Additional material

Multidisciplinary Guideline for Early Psychosocial Interventions

This evidence-based multidisciplinary guideline on early psychosocial interventions has been developed as a response to the observation that aftercare is given in many different ways, and that often those who are affected are not always given the best (‘state of the art’) care. This guideline is a means for providing help with which in accordance with the latest insights from science and based on (systematically collected) practical experience, answers are given to the question of what to do, and what not to do, in the first six weeks after a disaster, terrorism or other shocking event.

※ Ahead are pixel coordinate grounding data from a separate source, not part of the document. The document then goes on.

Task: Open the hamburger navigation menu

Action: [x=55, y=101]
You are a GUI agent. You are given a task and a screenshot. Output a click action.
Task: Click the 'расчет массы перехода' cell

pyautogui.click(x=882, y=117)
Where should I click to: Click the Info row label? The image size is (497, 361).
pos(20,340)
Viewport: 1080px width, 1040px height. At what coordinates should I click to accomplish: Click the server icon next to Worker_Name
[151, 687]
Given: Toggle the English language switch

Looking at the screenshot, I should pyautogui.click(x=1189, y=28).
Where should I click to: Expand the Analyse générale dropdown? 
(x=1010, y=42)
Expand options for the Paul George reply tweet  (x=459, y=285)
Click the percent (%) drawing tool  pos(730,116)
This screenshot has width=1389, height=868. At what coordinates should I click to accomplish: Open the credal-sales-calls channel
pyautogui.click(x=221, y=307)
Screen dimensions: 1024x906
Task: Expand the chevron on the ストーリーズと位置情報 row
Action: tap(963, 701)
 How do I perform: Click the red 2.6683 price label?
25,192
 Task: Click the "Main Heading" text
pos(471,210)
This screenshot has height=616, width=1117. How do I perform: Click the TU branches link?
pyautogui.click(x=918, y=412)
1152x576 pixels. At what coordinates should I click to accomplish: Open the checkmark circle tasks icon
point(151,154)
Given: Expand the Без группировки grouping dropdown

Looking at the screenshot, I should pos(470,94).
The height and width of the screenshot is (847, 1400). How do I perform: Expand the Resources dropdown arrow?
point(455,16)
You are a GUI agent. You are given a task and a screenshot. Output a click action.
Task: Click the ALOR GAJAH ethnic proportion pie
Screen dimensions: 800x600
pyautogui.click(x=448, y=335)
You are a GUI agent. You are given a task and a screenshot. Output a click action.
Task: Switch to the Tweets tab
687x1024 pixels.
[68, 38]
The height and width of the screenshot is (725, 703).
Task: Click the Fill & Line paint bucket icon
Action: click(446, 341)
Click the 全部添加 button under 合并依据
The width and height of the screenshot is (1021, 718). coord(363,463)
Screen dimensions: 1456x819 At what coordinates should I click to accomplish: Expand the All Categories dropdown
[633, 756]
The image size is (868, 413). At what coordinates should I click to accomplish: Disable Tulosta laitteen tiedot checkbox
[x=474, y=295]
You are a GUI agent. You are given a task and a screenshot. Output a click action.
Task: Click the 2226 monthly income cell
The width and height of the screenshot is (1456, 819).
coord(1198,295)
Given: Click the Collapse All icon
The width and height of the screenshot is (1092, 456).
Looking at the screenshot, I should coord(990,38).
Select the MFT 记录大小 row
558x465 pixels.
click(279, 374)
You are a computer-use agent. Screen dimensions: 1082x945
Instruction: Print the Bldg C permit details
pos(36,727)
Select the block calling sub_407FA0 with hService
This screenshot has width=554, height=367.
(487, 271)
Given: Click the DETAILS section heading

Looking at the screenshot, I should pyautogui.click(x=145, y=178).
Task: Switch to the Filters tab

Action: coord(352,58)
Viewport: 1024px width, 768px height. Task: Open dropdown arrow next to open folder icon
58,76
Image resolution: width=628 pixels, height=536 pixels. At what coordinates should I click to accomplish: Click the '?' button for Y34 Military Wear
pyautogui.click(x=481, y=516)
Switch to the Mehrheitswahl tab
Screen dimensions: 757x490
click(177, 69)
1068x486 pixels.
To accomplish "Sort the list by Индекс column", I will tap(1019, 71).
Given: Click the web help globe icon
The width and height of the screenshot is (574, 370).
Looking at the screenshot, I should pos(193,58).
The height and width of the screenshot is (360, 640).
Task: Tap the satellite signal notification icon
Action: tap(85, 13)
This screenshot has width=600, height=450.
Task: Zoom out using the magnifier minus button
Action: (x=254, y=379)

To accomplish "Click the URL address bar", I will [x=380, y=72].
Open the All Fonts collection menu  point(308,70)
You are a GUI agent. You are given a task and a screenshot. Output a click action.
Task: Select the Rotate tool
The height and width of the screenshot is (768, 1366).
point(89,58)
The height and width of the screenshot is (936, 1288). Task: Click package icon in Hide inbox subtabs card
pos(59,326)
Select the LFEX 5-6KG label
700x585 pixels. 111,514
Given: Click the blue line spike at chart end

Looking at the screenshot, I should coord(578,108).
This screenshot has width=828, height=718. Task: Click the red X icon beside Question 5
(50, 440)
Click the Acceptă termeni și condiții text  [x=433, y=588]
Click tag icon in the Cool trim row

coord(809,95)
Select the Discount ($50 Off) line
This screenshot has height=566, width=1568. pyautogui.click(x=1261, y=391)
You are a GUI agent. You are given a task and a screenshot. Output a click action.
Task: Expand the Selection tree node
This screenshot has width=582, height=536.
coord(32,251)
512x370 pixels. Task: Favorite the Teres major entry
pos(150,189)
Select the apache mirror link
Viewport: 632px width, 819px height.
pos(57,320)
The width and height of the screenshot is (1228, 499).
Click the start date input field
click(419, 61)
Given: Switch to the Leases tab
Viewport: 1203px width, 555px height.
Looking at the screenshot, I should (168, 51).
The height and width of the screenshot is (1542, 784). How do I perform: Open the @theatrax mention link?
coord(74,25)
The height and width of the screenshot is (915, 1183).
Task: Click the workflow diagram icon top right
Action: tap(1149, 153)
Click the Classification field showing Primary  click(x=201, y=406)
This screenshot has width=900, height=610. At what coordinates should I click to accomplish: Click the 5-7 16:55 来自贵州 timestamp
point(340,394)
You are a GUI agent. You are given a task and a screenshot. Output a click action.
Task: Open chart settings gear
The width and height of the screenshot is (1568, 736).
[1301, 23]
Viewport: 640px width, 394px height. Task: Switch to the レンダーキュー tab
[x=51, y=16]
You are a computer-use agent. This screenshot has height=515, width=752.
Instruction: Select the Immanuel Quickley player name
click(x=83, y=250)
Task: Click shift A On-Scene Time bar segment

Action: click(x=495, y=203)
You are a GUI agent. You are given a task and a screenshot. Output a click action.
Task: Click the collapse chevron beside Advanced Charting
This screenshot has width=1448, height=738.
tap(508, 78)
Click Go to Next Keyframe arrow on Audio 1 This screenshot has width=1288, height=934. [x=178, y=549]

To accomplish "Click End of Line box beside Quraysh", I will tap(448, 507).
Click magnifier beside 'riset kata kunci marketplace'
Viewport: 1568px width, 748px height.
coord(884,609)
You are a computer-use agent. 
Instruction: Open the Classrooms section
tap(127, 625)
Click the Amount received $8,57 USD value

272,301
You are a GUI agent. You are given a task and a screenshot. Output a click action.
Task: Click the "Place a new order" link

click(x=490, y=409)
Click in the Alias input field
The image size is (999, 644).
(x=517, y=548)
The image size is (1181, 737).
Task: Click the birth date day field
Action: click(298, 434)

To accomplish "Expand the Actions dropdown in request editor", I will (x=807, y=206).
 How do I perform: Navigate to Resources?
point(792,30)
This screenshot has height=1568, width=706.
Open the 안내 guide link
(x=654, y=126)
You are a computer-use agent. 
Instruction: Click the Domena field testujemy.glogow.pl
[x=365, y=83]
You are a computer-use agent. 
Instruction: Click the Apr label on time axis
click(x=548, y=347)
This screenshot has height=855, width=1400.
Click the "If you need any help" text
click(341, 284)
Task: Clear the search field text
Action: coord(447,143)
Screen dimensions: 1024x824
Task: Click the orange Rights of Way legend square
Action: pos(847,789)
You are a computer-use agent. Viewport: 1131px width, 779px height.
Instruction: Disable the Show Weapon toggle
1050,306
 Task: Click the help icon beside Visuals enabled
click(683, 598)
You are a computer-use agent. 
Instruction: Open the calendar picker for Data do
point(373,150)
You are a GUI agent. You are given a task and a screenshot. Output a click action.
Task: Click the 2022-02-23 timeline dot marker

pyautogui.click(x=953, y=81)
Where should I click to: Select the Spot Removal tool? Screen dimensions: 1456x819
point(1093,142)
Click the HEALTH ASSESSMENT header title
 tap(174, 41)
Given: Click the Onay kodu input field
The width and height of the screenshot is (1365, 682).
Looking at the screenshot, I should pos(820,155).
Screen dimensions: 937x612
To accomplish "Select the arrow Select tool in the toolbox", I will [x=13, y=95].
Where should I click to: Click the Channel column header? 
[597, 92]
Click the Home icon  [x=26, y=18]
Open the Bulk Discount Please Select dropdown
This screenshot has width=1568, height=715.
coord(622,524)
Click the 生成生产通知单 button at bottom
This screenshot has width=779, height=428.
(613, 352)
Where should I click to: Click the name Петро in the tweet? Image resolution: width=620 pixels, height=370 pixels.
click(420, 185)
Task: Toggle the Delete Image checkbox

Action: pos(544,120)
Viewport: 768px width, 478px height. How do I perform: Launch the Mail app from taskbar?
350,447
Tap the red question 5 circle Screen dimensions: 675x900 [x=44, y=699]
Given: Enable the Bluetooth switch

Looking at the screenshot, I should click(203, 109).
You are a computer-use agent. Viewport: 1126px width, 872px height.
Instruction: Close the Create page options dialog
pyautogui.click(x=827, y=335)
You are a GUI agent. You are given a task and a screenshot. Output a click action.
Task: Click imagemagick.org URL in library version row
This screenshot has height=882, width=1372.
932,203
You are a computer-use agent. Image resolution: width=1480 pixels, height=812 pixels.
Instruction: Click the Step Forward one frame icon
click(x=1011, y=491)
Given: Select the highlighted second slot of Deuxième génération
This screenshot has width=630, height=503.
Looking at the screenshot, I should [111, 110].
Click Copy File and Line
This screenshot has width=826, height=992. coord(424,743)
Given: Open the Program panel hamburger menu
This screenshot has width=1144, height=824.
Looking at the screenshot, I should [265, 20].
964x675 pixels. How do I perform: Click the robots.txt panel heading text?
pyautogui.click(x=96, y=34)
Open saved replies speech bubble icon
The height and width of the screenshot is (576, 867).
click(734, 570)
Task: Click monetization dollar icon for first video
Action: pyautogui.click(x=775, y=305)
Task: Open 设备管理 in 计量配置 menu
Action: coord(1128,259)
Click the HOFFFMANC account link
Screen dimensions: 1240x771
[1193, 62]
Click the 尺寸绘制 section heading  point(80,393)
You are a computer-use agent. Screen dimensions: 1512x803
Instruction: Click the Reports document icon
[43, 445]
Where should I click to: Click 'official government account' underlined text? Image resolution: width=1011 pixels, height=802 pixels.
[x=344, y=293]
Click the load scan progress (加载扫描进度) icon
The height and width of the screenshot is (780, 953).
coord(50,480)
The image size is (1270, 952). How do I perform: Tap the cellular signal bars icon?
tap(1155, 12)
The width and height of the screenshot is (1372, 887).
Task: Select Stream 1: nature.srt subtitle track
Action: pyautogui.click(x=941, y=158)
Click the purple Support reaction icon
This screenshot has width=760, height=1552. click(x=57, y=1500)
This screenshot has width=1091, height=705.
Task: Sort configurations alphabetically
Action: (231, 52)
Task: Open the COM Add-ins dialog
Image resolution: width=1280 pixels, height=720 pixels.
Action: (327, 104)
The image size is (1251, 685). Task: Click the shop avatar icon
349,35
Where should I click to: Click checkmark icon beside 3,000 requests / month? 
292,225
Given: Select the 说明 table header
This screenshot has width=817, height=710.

The guideline on early psychosocial interventions gives recommendations for helping people who are involved in carrying out early psychosocial interventions in the first six weeks after disasters, terrorism and other shocking events, namely events of a sudden, unexpected and violent nature. These include events that cause actual death or the threat of death or serious injury, or that pose a threat to the physical integrity of those affected or of others. The person who is affected experiences reactions of intense anxiety, helplessness or horror (DSM-IVTR, APA 2000).

The guideline has been developed largely for major disasters (including terrorist attacks), primarily using literature on smaller-scale events. The study group has taken as its starting point the view that this literature can be used for this guideline, given the comparability of the effects of small-scale incidents and large-scale events and the absence of studies to show the opposite. Based on the results of scientific studies, knowledge from experience and other considerations, the guideline gives an overview of good (‘optimum’) ways to act in order to guarantee high-quality psychosocial care. With this, the guideline gives a direction as to what (question-led) early psychosocial interventions can involve in the first six weeks. The guideline can also be used for developing (further) legally required disaster and incident protocols for places where large groups of people are accommodated, for example care establishments, schools, sports facilities or prisons.